Most of the night, Morrow’s fastball sat around 91-93 mph. His best pitch was the change-up that he tortured the Cubs’ six left-handed hitters and one switch-hitter with all night as it ran away to the outside corner of the plate.
“It’s got good action when I throw it good,” Morrow said. “I threw it a lot.”
It was so effective, he only threw five breaking balls all night – one curveball and four sliders.
“His fastball command was unbelievable, and the change-up, that thing was running like a two-seamer away from lefties at 87-88 mph,” catcher Adam Moore said.
As a result, Iowa hitters never really squared up on any pitches. Of the four hits, two were hit solidly. Morrow had six innings where he threw fewer than 10 pitches, including a five-pitch sixth inning.
With Morrow putting up zeroes, Matt Tuiasosopo’s laser of a solo home run in the first inning would have been enough for Tacoma.
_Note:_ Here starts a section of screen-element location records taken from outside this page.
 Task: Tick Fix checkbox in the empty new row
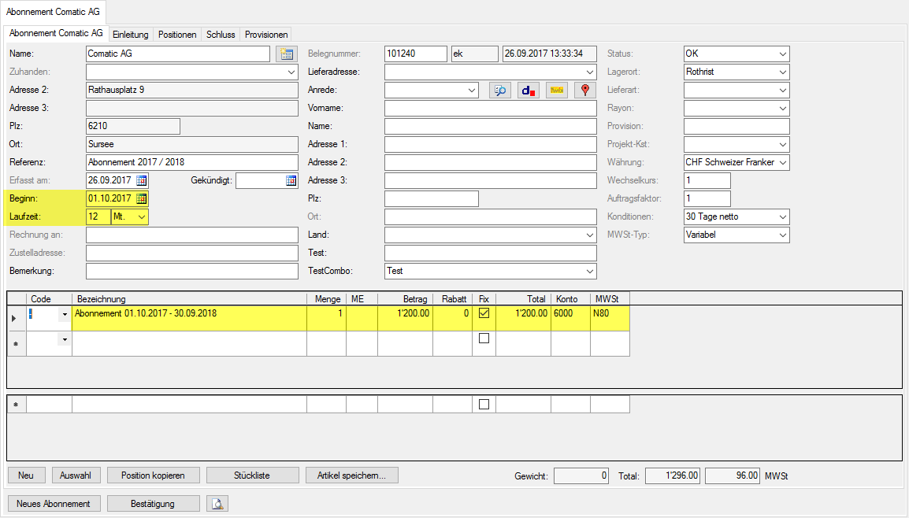pos(484,339)
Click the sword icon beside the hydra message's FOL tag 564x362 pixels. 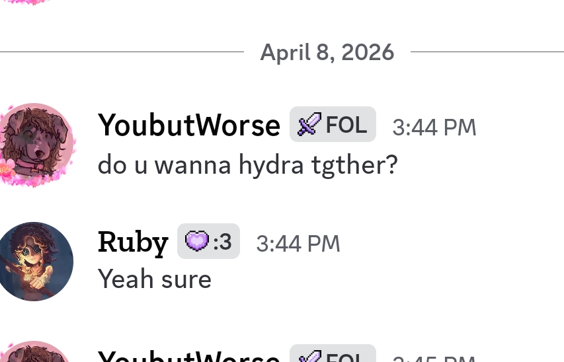308,124
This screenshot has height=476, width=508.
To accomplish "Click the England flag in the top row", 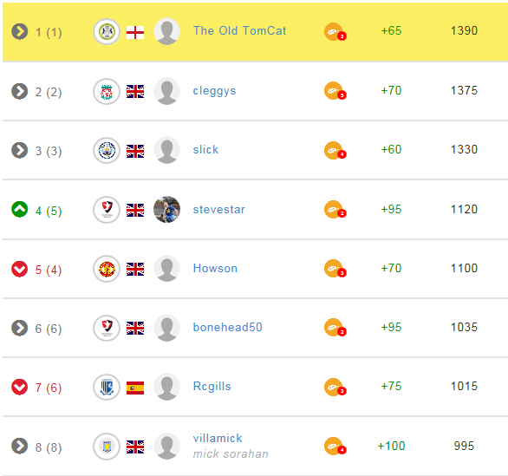I will coord(135,32).
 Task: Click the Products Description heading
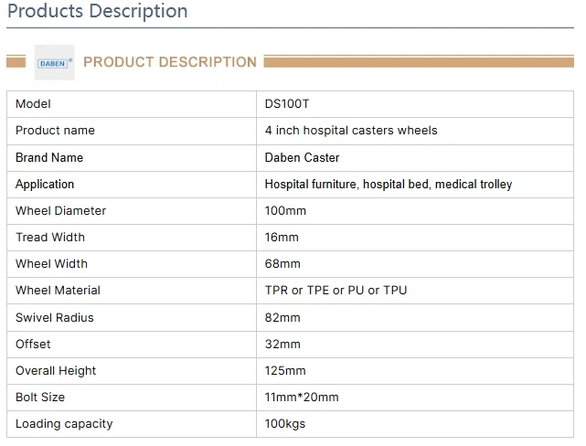coord(97,12)
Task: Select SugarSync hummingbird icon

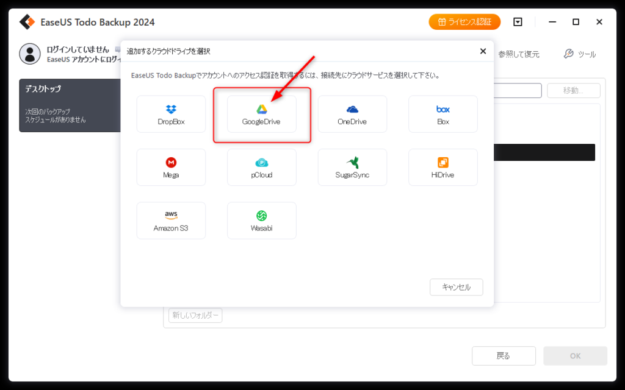Action: tap(352, 167)
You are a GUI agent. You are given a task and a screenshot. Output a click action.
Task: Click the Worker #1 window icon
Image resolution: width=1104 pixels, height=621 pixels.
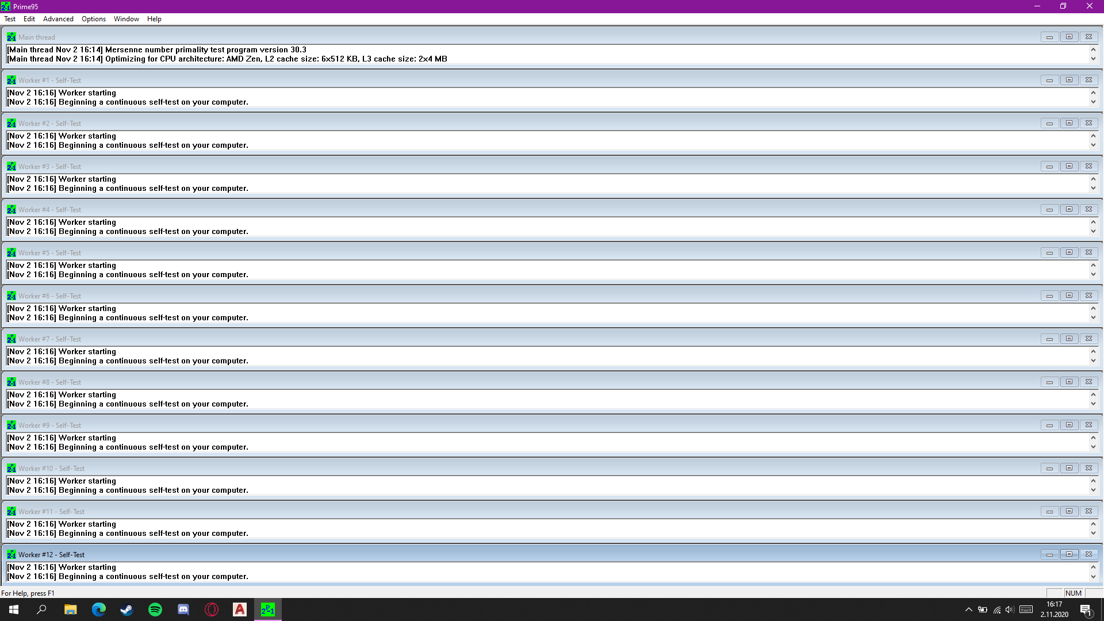pyautogui.click(x=12, y=80)
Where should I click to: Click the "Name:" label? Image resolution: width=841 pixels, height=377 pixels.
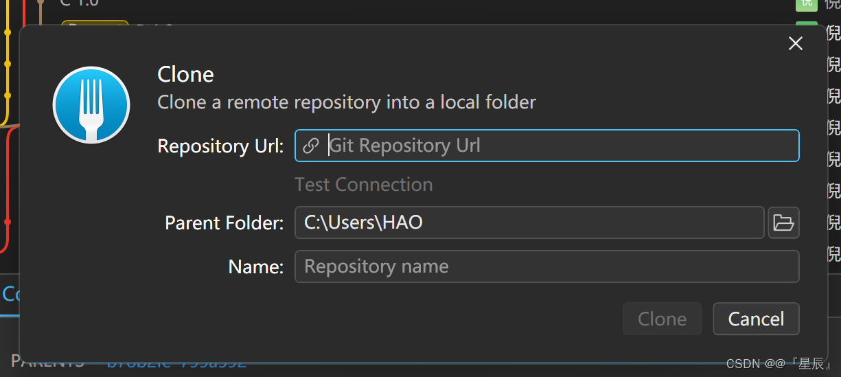pyautogui.click(x=255, y=267)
But Bryan LaHair added a two-run homer – his 24th of the season – in the fourth, and Chris Shelton an RBI single in the fifth.
The Mariners want Morrow to be a pitcher, not a thrower. And they believe his secondary pitches – curveball, slider and change-up – are big-league quality.
“Everything he’s got is a plus-pitch,” Brown said. “It’s easy for people to get excited about watching the radar gun. But his other pitches are plus-pitches and he’s going to have to use them to get outs at the big-league level, and he did that tonight.”
Moore seemed more excited about catching a shutout than his laid-back pitcher did about throwing one.
“The way he threw tonight, it’s been a long time since I’ve caught somebody with that much confidence in the fastball and change-up,” Moore said.
But Morrow knows this is a process. Over his last three starts, he has allowed just three runs in 22 innings, and there’s a reason for the success.
“My first two starts I struggled,” he said “I was thinking about trying to be a control pitcher and this and that. But before my third start, I told myself I’m just going to be as aggressive as possible. And I’ve taken that approach this last three times and it helped.”
On tap
Left-hander Chris Seddon (7-6, 4.12 ERA) will start for the Rainiers, while Iowa counters with lefty J.R. Mathes (10-6, 3.60) at 7 p.m. on 850-AM.